Bring back the Feast of Fools

…At least, medieval Christianity understood. For most of the year it preached solemnity, order, restraint, fellowship, earnestness, a love of God, and sexual decorum—and then, at New Year’s, it unleashed the festum fatuorum, the feast of fools, and for several days the world was upside down. Clergy played dice on the altar, brayed like donkeys instead of saying “Amen,” had drinking competitions in the nave, farted to the Ave Maria, and delivered spoof sermons based on parodies of the Gospels (The Gospel According to the Chicken’s Arse, perhaps, or The Gospel According to Luke’s Toenail). After drinking tankards of ale, they held their holy books upside down, burned excrement instead of incense, and urinated out of bell towers. They tried to marry donkeys, tied giant woolen penises to their vestments, and held boozy orgies on the altar.

But none of this was just a joke. It was sacred, a parodia sacra, designed to make sure that for the rest of the year things would be the right way up. In 1444, the Paris Faculty of Theology explained to the bishops of France that the feast of fools must remain an indis- pensable part of Christianity,

in order that foolishness, which is our second nature and is inherent in man, can freely spend itself at least once a year. Wine barrels burst if from time to time we do not open them and let in some air. All of us men are barrels poorly put together. . . . This is why we permit folly on certain days: so that we may in the end return with greater zeal to the service of God.

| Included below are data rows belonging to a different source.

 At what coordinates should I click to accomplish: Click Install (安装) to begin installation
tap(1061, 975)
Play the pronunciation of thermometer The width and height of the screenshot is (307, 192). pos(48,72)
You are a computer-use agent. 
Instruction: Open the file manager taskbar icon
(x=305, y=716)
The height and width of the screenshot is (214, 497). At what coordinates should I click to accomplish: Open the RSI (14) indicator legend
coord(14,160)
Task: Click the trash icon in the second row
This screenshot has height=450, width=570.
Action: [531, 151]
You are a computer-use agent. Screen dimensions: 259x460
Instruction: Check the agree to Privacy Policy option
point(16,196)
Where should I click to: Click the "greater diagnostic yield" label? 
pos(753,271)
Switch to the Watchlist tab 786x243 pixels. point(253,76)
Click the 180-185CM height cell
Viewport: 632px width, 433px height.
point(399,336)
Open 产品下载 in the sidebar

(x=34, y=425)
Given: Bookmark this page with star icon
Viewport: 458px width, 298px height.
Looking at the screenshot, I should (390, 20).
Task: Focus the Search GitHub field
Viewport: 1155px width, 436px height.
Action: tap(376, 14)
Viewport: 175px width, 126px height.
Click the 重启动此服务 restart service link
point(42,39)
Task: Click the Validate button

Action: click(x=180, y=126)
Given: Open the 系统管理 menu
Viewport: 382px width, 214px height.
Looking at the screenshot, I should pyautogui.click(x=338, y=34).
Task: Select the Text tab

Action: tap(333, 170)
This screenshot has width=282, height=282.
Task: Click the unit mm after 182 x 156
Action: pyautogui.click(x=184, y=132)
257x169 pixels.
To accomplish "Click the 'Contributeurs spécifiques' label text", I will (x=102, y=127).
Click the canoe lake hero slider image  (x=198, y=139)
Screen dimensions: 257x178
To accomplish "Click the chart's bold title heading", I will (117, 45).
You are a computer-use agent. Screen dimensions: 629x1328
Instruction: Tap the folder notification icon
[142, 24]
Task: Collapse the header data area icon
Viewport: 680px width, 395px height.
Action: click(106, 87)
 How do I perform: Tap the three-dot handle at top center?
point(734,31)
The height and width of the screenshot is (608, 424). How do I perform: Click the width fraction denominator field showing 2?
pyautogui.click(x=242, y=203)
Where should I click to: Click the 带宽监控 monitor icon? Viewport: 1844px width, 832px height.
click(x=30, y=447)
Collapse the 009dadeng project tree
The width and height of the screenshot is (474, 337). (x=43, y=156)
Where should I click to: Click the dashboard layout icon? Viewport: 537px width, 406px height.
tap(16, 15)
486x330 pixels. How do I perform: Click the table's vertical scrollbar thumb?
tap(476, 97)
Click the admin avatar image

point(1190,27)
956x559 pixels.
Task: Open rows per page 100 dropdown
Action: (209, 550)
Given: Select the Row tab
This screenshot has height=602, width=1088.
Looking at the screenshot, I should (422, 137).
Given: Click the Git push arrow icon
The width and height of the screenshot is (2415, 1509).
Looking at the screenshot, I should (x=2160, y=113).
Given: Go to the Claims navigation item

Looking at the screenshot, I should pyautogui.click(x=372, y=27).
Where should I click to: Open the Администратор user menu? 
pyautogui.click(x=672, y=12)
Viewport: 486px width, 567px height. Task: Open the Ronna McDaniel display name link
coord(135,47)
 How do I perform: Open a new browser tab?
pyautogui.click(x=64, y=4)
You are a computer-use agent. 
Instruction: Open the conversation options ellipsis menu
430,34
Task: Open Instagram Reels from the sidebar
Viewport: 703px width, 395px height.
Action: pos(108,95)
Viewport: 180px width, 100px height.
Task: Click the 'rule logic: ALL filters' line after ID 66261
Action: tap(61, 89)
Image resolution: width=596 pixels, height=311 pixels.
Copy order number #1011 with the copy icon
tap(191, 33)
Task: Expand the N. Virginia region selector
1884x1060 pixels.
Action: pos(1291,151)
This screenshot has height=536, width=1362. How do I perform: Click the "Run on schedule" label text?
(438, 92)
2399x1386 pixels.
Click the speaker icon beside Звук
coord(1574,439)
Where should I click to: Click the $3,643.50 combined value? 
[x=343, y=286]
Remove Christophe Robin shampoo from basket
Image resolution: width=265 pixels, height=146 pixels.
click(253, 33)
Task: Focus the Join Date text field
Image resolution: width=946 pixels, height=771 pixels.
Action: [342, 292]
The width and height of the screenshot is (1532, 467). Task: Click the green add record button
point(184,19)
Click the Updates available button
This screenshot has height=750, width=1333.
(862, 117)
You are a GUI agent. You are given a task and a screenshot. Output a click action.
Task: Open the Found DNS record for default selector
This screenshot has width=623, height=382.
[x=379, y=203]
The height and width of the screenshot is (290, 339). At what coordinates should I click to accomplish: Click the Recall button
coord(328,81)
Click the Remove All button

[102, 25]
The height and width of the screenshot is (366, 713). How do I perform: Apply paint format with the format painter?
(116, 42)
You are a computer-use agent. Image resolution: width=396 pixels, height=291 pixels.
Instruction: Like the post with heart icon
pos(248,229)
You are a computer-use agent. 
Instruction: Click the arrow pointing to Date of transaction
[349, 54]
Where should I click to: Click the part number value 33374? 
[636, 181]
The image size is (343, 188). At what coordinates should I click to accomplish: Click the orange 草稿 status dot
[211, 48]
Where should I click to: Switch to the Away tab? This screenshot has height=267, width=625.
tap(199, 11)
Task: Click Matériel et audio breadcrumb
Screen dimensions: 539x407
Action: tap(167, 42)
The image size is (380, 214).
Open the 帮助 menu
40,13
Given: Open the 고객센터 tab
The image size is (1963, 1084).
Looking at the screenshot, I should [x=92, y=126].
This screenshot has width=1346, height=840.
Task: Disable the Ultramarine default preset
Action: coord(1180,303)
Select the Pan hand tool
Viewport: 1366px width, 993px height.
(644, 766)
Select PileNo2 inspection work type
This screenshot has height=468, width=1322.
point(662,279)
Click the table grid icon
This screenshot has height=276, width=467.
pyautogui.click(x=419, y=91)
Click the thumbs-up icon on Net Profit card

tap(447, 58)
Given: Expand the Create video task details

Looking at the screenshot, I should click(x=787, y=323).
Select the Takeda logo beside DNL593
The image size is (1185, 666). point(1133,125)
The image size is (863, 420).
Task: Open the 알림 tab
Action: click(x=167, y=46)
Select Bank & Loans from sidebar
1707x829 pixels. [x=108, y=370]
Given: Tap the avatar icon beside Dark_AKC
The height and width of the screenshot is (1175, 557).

If we want well-functioning communities, we cannot focus only on social virtues. We must also find a place for antisocial ones. We shouldn’t banish feasting and debauchery to the margins, to be mopped up by police and frowned upon by commentators. We should give chaos pride of place once a year or so, an occasion on which we’re able to be released from the two great pressures of secular adult life: to be rational and to be faithful.